= Goal of the exercise =
What you give back from the listing below should be an exact copy of the lines from the one with "The image size" down to the one with "Task: Click the Market Intelligence checkmark", and it should contain no pictures.

= Records to process =
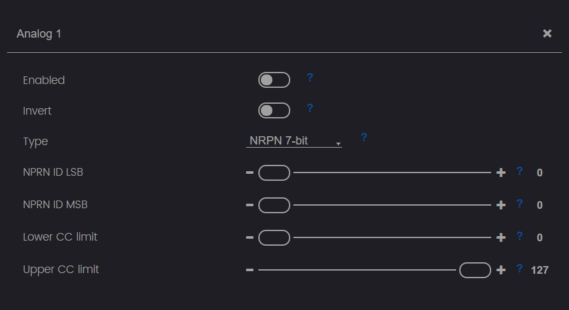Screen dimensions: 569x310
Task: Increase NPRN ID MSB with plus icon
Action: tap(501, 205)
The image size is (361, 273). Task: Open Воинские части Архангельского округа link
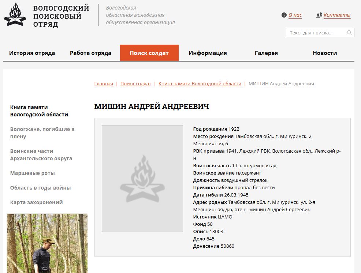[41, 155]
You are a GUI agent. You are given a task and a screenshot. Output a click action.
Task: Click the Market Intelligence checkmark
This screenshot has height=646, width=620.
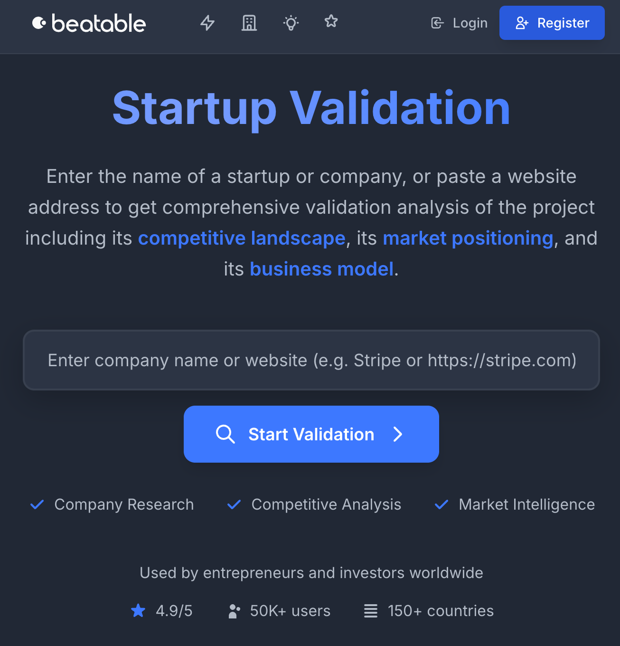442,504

---

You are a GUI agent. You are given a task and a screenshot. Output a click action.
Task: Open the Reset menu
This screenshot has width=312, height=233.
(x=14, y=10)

...

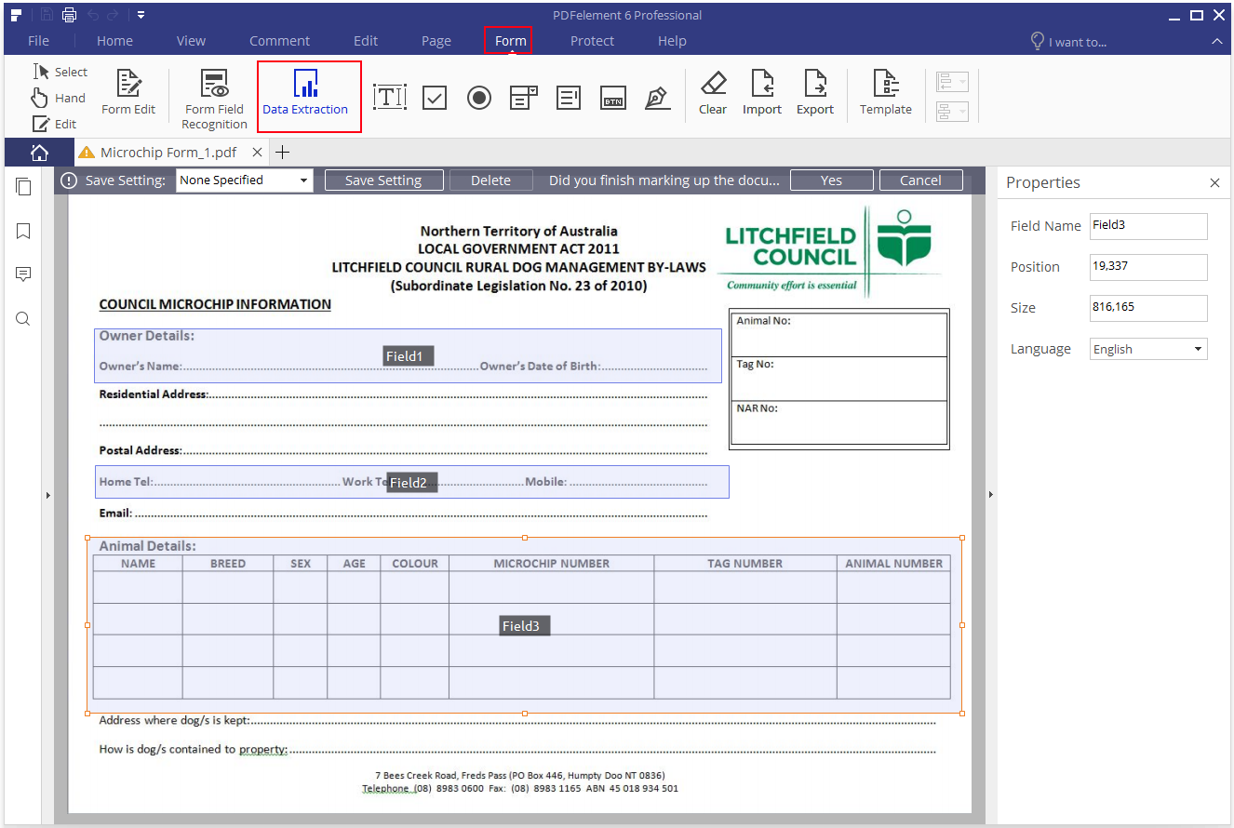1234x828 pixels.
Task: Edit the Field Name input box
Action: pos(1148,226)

= Exercise result =
The image size is (361, 273). Task: Open Воинские части Архангельского округа link
[41, 155]
You are a GUI agent. You are given a task and a screenshot. Output a click action.
Task: Click the Market Intelligence checkmark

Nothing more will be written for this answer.